What's not being said is that both of these lines will throw errors if fed a mask. IPT histeq() does not support logical inputs, because it doesn't make any sense that it should. Since there are only two values, there's nothing to inform us of continuity anymore. If we need more white pixels, there are no "less black" black pixels which can be made white. All that information is gone.
inpict = imread('cameraman.tif');
BW = inpict>170; % this is a logical image
% this line will throw an error
%img = histeq(BW);
Error using histeq
Expected input number 1, I, to be one of these types:
uint8, uint16, double, int16, single
Instead its type was logical.
Error in histeq (line 106)
validateattributes(a,{'uint8','uint16','double','int16','single'}, ...
Error in AT_sandbox (line 25)
img = histeq(BW); % BW is a binary image
IPT imhist() has internal defaults for the bin counts -- 256 for numeric classes, and 2 for logical. Of course, the user can override this default as OP attempted -- but only for numeric inputs. For some reason, imhist() demands that N always is 2 for logical, but it does not actually implement anything other than an error message to ensure that. It forces the user to externally do its input handling for it. I don't like it, but that's the way it is.
% this line will throw an error because imhist() does support
% logical images, but requires that N is always 2 for logical inputs.
%imhist(BW,100)
Error using imhist (line 84)
must be set to two for a logical image.
Error in AT_sandbox (line 26)
imhist(BW,100) % 100 is number of bins
Okay, but are we really sure it's a logical image? Maybe its just a numeric binary image. That wouldn't have the same problems. Correct, but we're still up against the concept-level problems. You can run histeq() all you want on a binarized numeric image. You'll just get useless garbage out, because it still doesn't make sense. As the population of white pixels gets smaller, the gray value used for representing "black" gets lighter.
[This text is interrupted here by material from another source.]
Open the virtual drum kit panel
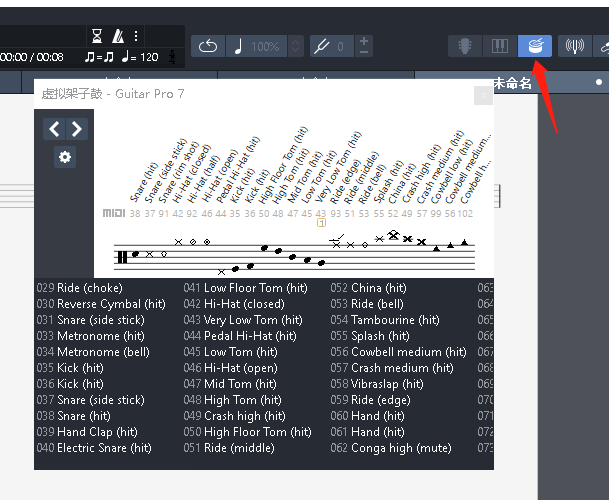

The actual populations of the two classes never change.
BW = im2uint8(BW); % but cast it as something numeric
img = histeq(BW); % no error!
counts1 = imhist(BW,256); % no error!
u1 = unique(BW);
table(u1,counts1(double(u1)+1)) % this is the distribution before histeq()
counts2 = imhist(img,256);
u2 = unique(img);
table(u2,counts2(double(u2)+1)) % look what histeq() accomplished.
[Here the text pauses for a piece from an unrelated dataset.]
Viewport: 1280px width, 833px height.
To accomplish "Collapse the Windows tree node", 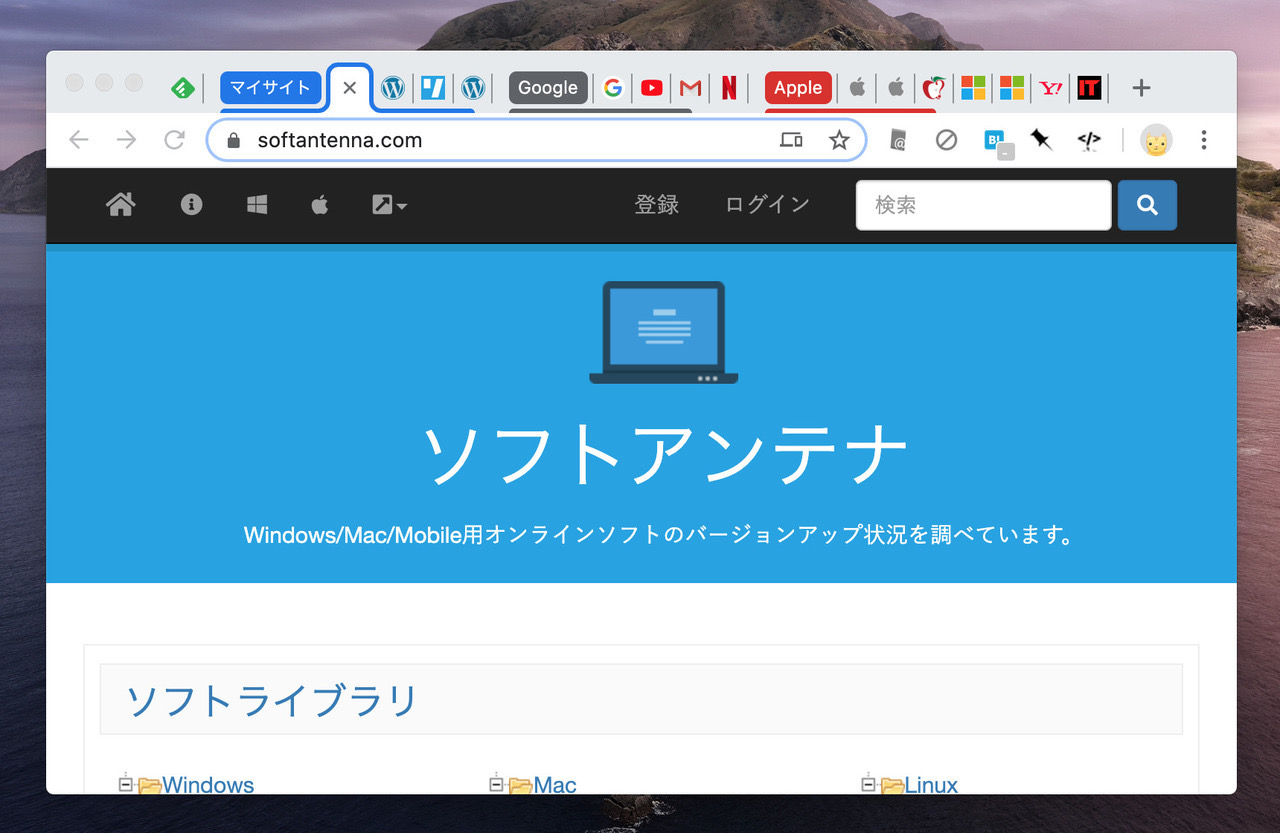I will coord(126,784).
Okay, so maybe this is all just a big XY problem and we need to back up and ask why we're trying to look at the histogram. It turns out that we're doing that so that we can ... calculate the thresholding value ... for an image which has already been binarized.
So what is the actual task? Does it make any sense to calculate the threshold value of an ostensibly binary image? What does that even mean? Consider the interpreted possibilities:
1: The image is logical and we want it to be logical.
In this case, there's nothing to be done.
2: The image is a nominally-binarized numeric image and we want it to be logical.
In this case, just threshold at the central gray value implied by the numeric class. I suppose you could also threshold at the mean of the extrema as Walter suggests. It would probably suffice to use imbinarize() or im2bw(), though at that point I think we're resorting to unnecessary tools merely because they're the only ones that are (partially) class-agnostic.
3: The image is either logical or binarized numeric and we want to back-calculate the threshold value which was used to create it from an image which we no longer have (certainly none were mentioned).
In this case, the answer is no. If the original image is unavailable, then that information is gone.
If the image is still available, then:
% an image
inpict = imread('cameraman.tif');
% this is a clean logical image
BW0 = inpict >= 170;
% just to demonstrate the other cases,
% degrade the clean logical image to a
% nominally-binarized numeric image
imwrite(BW0,'iloveacrusty.jpg') % create a low-quality JPG
BW = imread('iloveacrusty.jpg'); % read it back (uint8)
% rebinarize the damaged image
ir = getrangefromclass(BW); % get implied range
BW = BW >= mean(ir); % threshold at central gray
% find the original threshold
thresh = min(inpict(BW))
... though I doubt that was ever the question.